Ask HN: What Deep Learning Libraries are you using? - larryfreeman
There have been a large number of Deep Learning Libraries that have been released recently.<p>TensorFlow is getting a lot of buzz.  Theano and Torch are often spoken about.  Berkeley has Caffe and Microsoft has released CNTK.  Nvidia has cuDNN and Keras looks very nice.  What have you used?  What do you like about the library?  What are your pain points?
======
dennybritz
These libraries are not mutually exclusive, they operate on different levels
of abstraction. For example, you can use Keras with either Theano or
Tensorflow. cuDNN is an interface to the hardware and is used internally by
most libraries.

Breaking it down.
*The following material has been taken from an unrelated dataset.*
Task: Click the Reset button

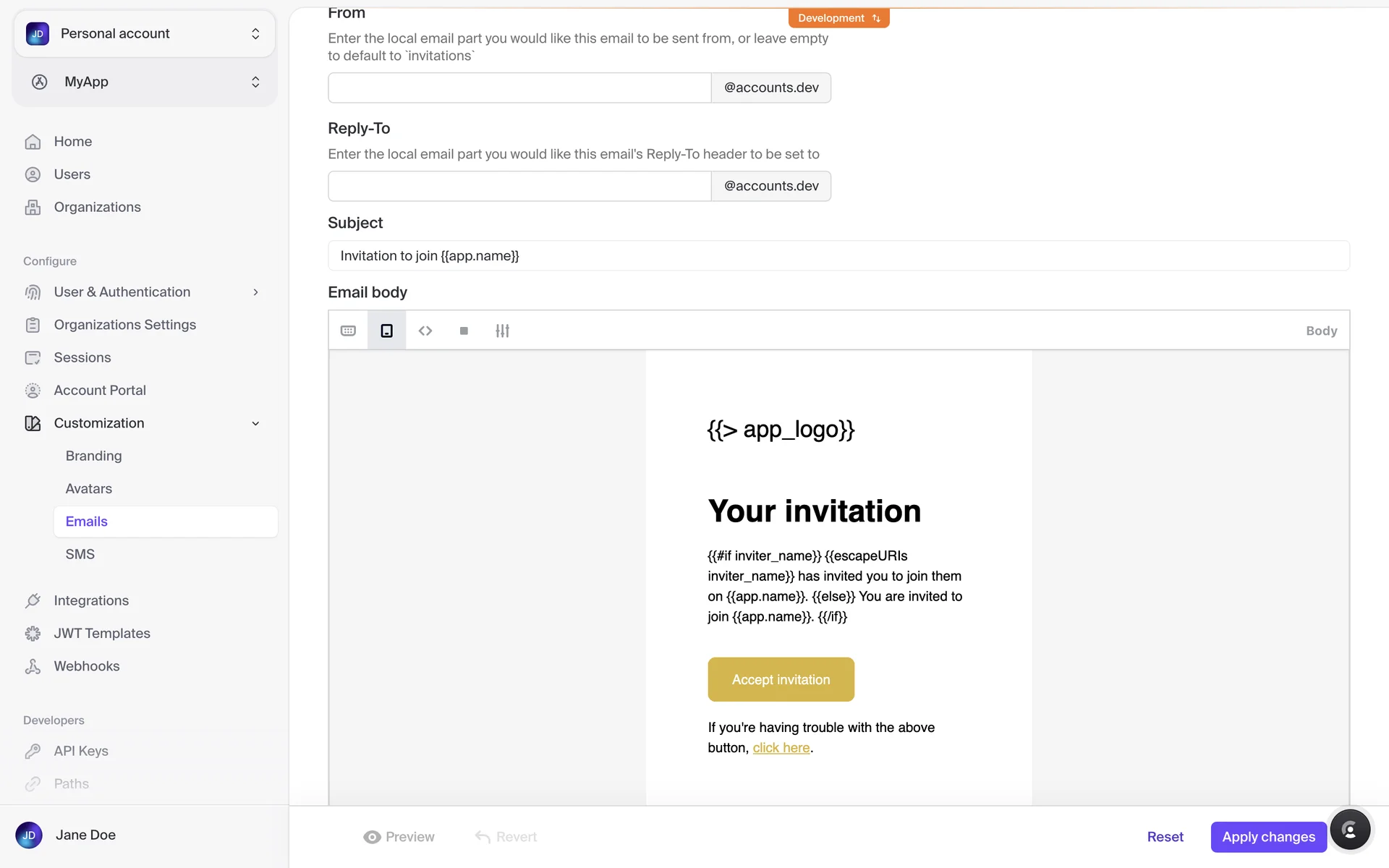Action: (x=1165, y=837)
High-Level Frameworks:

\- Caffe is very high-level and almost only used for Convolutional Neural
Networks. It doesn't have good support for RNNs or anything else. It has a
very good collection of pre-trained models (model zoo).
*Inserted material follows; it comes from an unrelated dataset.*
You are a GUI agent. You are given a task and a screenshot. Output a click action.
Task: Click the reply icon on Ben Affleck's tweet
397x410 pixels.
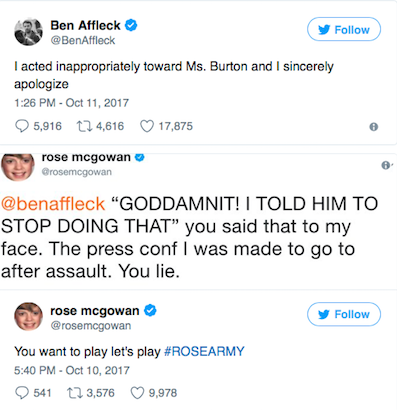tap(22, 126)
\- Keras is a "wrapper" around Tensorflow or Theano and includes many higher-
level abstractions like various types of layers, optimizers, etc. It's
typically what I recommend to anyone who wants to get something up and running
quickly and doesn't necessarily want to develop novel models.

On the next lower level are Theano and Tensorflow. They are pretty much
competing with each other and have a very similar computational model
(computational graphs). People/Companies seem to be moving towards Tensorflow,
so that what I'd recommend using at this point. Tensorflow recently added
several higher-level abstractions (like TF Learn and contrib modules) that are
quite similar to those in Keras.

cuDNN is a library for GPU acceleration. It's _used_ by most of these
libraries under the hood to speed up computation. You certainly can use cuDNN
directly, but unless you're doing low-level research it's probably not
necessary.

------
malux85
I used to use Keras on top of Theano, and did performance testing of Keras on
TensorFlow in parallel every TensorFlow release.

The last release (0.8) of TensorFlow is much faster to my use case (model
compilation twice as fast, execution about 10% faster) and made the switch to
TensorFlow across the whole cluster about a week ago. Has been performing well
and the transition was pretty seamless thanks to Keras.

------
fenier
I advise to not think of yourself like a dummy. It puts you in the wrong
mindset.